Puritan towns were the most completely and equitably planned of any American
settlements. Land that had belonged to Indians was handed out free of charge to
town-building groups, rather than individuals. To keep title to it, the group
had to build a town around a congregational church and agree, in a signed
covenant, to live in harmony and Christian brotherhood.
Since Puritans believed in equity, not equality, men of means and stature were
given larger allocations of land for their families. Even so, a rough equality
prevailed, and every family received land to build homes and farms. Ministers
were not permitted to hold political office, but church and state acted
together to enforce moral orthodoxy. And all families had to pay taxes to
support the church, whether they were members or not.
Other institutions enforced order and orthodoxy. The educational system
instilled inflexible discipline and created a literate public, able to read and
interpret the Bible. And in God-fearing families, mothers taught their children
to spot sin in themselves and others, and watched over their husbands'
spiritual state, acting as their moral censors. Today, we hate moral
surveillance; Puritans welcomed it.
Dissension and Decline of Puritanism
Some historians like to point out that Puritans enjoyed beer and good
fellowship. But Puritans were not a tolerant people. Couples who had babies
less than 9 months after their marriage were publicly punished; several men who
had consenting sex were hanged; and people were tried in court for
card-playing, drunkenness, and idleness.
When dangerous dissent was spotted, it was crushed with alacrity. The first
community-wide crisis involved Winthrop's friend, Roger Williams. From his
Salem pulpit, Williams thundered against ministers who refused to separate from
the Church of England, and he insisted that the king couldn't give away lands
belonging to the Indians.
This infuriated Winthrop, who knew land was essential to the colony's success.

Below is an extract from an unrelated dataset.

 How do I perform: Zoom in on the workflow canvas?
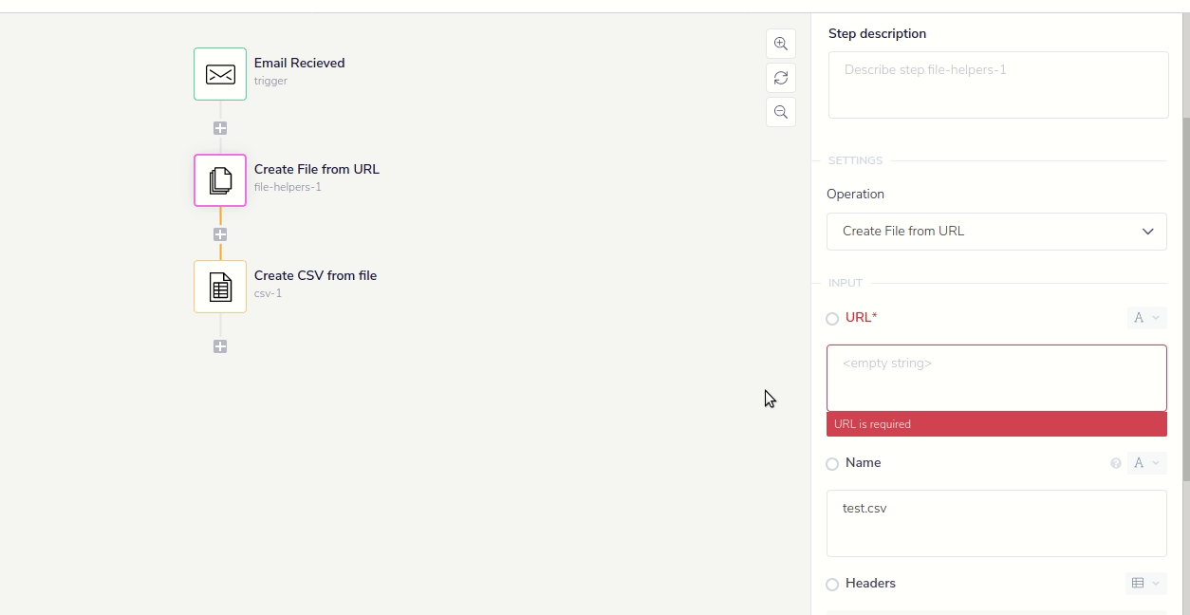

When Williams refused to back down, Winthrop banished him, and he fled to Rhode
Island. There he founded a colony devoted to freedom of worship and the
separation of church and state.
A greater challenge to the Puritan orthodoxy came from Anne Hutchinson, a
popular mid-wife who began to hold controversial prayer meetings for women, and
some men, in her home. Hutchinson, an unbending Puritan, denounced the
ministers for leading people to believe that they could earn God's grace by
good works. She also argued that when a person was saved, the Holy Spirit
dwelled in him and guided his life.
To Winthrop, this was revolution. By making religion a deeply personal
experience, Hutchinson gave power to lay people, women as well as men, at the
expense of ministers. For this, she was hauled into court, charged with
sedition, and banished after a dramatic trial in which she acted as her own
Winthrop was her chief judge and prosecutor, and she tied him in knots with
her brilliance and sharp wit. To break her down--she was eight months
pregnant--she wasn't allowed to sit, eat, drink, or leave the courtroom for
natural relief. Even so, she might have been acquitted had she not claimed,
like Joan of Arc, that God had spoken directly to her.
To a Puritan, that was heresy, for God revealed himself only through the Bible.
Years later, Hutchinson was killed in Long Island in an Indian massacre. When
word reached Winthrop, he remarked: "God's hand is in this."
But it wasn't dissent that killed Winthrop's holy experiment. It was
prosperity. A prosperity that was due, in part, to Puritanism's own ethic of
hard work and self-denial, and the belief that worldly success was a sign of
As one minister said: "Religion begot prosperity, and the daughter devoured the
mother." Winthrop believed that piety and profit could go hand-in-hand. There
would be trade, but it would be regulated by the state to prevent the outbreak
of avaricious practices, such as price gouging. When the great Puritan
patriarch died in 1649, after fathering his 16th child, his successors were
unable to maintain his morally regulated economy.